Publication year - 2006
Publication title -
british journal of dermatology
Language(s) - English
Resource type - Journals
SCImago Journal Rank - 2.304
H-Index - 179
eISSN - 1365-2133
pISSN - 0007-0963
DOI - 10.1111/j.1365-2133.2006.07416.x
Subject(s) - lymphomatoid papulosis , hypereosinophilic syndrome , medicine , pdgfra , eosinophilia , skin biopsy , pathology , imatinib mesylate , biopsy , immunology , lymphoma , imatinib , cd30 , stromal cell , gist , myeloid leukemia
Summary Fip1‐like 1/platelet‐derived growth factor receptor‐ α (FIP1L1/PDGFRA)‐positive hypereosinophilic syndrome is a rare disorder with a poor prognosis if untreated and for which treatment with imatinib mesilate is highly effective. A 33‐year‐old man presented with recurrent papular skin lesions and marked peripheral eosinophilia.
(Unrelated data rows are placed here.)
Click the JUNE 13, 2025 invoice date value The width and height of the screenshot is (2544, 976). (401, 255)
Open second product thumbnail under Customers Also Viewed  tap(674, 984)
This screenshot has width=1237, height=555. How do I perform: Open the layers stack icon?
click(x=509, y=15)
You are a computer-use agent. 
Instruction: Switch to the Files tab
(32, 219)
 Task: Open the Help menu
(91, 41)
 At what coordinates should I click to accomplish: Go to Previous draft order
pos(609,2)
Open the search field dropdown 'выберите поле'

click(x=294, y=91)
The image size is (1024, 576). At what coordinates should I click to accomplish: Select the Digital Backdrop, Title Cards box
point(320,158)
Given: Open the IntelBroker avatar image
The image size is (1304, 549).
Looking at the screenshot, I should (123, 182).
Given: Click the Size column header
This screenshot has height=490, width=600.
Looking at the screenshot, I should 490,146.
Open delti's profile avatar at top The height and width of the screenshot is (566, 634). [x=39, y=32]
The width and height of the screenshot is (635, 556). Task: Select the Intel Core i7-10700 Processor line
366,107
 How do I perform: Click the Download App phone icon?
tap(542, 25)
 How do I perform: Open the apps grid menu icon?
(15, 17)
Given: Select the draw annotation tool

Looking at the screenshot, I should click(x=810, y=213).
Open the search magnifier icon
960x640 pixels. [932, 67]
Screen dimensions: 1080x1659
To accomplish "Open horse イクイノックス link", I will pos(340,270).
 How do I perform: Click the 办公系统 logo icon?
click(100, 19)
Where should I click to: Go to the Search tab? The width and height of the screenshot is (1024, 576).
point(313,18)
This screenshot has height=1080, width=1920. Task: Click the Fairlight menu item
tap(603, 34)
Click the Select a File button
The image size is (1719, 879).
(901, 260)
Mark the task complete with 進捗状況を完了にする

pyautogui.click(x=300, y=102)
Skin biopsy revealed proliferation of CD30+ T cells consistent with lymphomatoid papulosis (LyP), whereas molecular analysis of peripheral blood mononuclear cells demonstrated the presence of the FIP1L1/PDGFRA fusion gene. As the presence of this gene has important prognostic and therapeutic implications, this report underscores the importance of molecular testing in the evaluation of patients with LyP and peripheral eosinophilia.